黙って触ればピタリと当たる:リンゴとカマンベールのトースト
お恥ずかしい話、ここ何年、いや、10年以上下着のサイズを計ったことがない。
「多分これくらい」とあたりを付けて安いものを買い、それで大した支障がなかったので「これでいいや」とそのサイズのものを買い続けてきた。
しつこいようだけど10年以上。その間にサイズも形態も、それなりに変化をしただろうに。

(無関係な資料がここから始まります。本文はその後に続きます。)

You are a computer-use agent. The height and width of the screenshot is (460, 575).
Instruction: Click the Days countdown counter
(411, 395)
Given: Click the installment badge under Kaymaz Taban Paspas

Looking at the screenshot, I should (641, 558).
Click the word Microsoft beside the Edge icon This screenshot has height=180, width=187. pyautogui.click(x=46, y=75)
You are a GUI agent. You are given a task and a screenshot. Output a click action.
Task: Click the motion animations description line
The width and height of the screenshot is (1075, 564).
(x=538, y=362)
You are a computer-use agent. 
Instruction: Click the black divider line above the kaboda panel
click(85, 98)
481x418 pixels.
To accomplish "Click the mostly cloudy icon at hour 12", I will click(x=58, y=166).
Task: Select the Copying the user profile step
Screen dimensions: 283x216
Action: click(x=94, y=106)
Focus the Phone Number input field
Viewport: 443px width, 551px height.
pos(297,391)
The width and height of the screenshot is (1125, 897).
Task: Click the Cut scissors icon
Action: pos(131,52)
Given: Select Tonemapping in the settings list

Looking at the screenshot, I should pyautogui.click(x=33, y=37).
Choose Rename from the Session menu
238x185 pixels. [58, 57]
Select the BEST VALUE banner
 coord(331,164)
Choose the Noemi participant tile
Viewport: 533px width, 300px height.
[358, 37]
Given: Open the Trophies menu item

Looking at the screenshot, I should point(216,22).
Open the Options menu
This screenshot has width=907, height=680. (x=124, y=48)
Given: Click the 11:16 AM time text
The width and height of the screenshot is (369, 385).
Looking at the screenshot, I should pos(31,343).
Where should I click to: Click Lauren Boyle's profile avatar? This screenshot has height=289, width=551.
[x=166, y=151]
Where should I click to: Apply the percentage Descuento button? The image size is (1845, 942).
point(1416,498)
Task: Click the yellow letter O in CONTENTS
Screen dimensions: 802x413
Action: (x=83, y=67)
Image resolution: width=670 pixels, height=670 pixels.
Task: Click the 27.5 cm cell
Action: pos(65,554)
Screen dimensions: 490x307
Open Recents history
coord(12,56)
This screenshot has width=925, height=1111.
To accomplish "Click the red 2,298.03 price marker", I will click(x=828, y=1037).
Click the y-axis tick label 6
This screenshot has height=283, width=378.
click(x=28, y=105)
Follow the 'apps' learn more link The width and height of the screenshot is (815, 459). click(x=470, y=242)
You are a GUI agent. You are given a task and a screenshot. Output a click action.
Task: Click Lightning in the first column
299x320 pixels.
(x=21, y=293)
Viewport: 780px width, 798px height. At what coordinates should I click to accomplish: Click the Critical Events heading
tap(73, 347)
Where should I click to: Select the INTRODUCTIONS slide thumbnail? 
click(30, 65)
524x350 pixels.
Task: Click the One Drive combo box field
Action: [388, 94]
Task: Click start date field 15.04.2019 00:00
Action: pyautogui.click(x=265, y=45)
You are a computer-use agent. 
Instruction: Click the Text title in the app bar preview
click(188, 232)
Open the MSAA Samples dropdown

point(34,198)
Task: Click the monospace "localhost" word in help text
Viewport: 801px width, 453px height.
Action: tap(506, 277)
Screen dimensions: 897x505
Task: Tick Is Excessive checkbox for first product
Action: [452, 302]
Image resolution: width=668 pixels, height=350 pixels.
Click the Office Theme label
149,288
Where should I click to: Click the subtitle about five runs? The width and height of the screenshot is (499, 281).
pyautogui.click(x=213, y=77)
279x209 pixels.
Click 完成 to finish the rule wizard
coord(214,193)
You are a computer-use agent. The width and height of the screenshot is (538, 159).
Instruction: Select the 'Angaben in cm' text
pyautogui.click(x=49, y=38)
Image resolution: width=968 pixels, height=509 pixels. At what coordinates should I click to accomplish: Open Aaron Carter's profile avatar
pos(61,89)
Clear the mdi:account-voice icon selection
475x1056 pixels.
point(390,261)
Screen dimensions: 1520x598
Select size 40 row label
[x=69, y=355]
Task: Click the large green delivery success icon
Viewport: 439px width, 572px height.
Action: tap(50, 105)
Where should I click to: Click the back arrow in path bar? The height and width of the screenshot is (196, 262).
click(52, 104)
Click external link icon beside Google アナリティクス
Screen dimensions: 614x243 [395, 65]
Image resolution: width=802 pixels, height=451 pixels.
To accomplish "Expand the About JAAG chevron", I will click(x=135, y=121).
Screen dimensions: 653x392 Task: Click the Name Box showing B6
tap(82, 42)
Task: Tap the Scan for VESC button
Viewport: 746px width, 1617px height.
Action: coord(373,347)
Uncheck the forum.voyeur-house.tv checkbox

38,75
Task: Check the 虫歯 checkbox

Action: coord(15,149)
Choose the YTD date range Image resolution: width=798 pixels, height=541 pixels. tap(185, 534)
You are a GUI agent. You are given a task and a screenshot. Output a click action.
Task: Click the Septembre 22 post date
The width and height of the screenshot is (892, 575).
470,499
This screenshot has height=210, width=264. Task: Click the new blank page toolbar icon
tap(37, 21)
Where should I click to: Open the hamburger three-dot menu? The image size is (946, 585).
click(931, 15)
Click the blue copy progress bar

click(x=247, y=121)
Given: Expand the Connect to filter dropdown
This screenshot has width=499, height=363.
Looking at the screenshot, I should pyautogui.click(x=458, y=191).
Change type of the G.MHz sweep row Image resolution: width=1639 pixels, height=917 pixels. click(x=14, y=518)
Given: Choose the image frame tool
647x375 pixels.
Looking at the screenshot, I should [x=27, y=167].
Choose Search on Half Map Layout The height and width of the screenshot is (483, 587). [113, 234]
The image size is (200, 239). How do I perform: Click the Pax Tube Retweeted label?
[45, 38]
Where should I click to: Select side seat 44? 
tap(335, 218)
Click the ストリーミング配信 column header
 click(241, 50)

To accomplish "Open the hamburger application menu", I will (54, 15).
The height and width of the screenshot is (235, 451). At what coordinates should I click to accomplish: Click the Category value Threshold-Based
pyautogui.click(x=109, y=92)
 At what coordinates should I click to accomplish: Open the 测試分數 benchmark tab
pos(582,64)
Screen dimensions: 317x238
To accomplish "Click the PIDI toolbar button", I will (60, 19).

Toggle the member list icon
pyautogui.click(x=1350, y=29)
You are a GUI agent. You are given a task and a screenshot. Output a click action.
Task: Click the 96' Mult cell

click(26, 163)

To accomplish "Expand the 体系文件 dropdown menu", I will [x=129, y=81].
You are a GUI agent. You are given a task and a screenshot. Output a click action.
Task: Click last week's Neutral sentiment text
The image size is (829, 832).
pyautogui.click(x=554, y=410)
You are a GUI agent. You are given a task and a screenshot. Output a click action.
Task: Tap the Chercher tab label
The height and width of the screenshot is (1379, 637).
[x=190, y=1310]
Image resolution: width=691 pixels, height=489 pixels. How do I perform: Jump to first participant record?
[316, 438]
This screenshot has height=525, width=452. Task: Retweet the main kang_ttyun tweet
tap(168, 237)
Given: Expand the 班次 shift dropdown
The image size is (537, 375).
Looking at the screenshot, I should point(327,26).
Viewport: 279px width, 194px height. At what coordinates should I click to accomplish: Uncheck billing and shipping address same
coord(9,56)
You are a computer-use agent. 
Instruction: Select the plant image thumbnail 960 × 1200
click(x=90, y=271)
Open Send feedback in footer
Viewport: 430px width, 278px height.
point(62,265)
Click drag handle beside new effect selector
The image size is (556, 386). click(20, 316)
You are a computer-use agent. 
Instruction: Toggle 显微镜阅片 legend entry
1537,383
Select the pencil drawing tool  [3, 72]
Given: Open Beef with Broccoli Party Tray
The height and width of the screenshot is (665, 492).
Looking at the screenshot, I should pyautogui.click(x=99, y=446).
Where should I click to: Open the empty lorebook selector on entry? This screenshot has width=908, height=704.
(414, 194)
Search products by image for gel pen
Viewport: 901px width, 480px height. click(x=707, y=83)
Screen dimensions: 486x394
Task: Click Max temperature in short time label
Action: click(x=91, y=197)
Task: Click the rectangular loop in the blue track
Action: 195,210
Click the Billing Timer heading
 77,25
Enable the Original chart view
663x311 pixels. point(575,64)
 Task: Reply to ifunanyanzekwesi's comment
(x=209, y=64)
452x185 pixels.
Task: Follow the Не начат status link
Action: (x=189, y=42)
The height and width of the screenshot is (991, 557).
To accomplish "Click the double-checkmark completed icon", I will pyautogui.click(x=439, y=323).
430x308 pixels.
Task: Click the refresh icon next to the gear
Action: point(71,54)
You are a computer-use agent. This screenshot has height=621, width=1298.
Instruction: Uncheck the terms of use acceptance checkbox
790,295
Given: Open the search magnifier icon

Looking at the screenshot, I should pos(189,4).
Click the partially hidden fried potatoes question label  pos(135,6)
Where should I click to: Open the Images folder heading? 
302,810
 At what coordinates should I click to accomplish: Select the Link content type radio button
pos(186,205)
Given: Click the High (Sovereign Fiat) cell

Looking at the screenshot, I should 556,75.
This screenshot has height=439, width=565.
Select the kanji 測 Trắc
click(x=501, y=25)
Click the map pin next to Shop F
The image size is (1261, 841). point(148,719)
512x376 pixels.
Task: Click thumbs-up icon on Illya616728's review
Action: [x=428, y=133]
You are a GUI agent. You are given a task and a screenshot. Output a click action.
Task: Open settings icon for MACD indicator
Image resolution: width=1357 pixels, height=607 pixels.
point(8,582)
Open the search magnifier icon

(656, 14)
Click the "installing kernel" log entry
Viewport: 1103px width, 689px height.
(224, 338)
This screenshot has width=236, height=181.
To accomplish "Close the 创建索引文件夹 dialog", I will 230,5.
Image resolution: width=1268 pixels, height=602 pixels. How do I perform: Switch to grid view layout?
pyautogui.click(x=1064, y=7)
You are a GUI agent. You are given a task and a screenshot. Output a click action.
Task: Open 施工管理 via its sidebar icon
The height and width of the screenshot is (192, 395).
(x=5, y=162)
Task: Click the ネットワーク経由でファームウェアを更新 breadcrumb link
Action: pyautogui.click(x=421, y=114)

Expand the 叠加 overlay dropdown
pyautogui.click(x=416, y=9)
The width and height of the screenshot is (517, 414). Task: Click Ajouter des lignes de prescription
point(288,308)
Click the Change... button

体重が減ったのに、ぽっこりした下腹は相変わらず。じゃあ一体どこの肉が減ったというのか。明らかに肉が削げ落ちた場所がある。
お尻と胸。
前はぺたんこ後ろはぷりん!が理想の下半身は、見事なくらいに逆を行き、前はぶよぶよのまま、昔からボリュームのなかった後ろは更に貧弱になった。
胸は…あきらかにしぼんだ。
ショッピングモールのポイントが貯まると、それを使って下着を買うようにしている。また十分なくらい貯まったので、ブラジャーを買おうと売り場へ行き、「そうだ、久しぶりにサイズを測ってもらおう」と思い立った。
お願いしたのはベテランと呼んでいいお年頃の販売員さん。
彼女は、試着室の中に私を立たせてその真正面に立ち、「サイズを測るのは久しぶりですか?」と尋ねた。「はい。10年以上適当に選んできました。でも、ダイエットをしたら胸が小さくなったような気がするので」と答えると、「あら、素晴らしい!では、新しい下着で更にきれいに見えるようにしましょうね」。そして、上から下まで私の体を眺めると、脇の下よりやや下の部分に両手をぴたりと当てた。
「はい。身幅は狭い方なんですね」
首にかけたメジャーをしゅるっと抜き取ると、トップ、アンダー、そしてなぜかウエストとヒップのサイズまで計測する。なぜウエストやヒップまで?といぶかしんだ私に気付いたのか、「バストトップとヒップが近いサイズだときれいに見えるんですよ」と一言。とはいえ、測ったところで体のサイズは変えられないだろうに。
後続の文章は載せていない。